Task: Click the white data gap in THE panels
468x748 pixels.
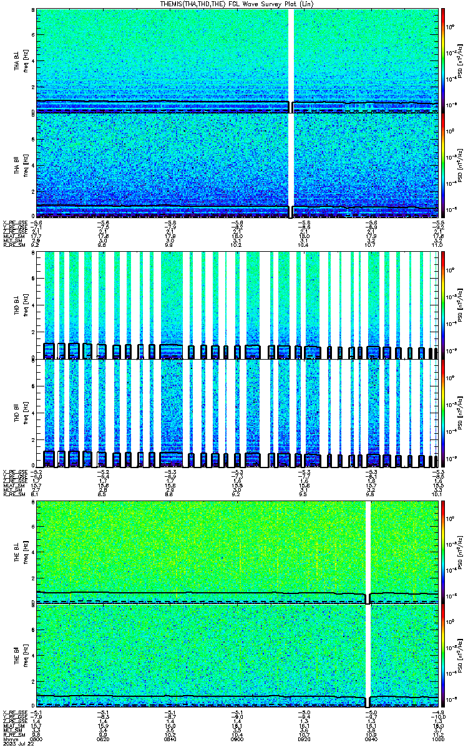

==

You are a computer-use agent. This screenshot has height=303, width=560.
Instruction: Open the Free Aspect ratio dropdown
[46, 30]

# The problem
Your answer should be the exact lines above from the one with "Task: Click the white data gap in THE panels" through the one with "468x748 pixels.", both included, and nothing besides.

# Task result
Task: Click the white data gap in THE panels
468x748 pixels.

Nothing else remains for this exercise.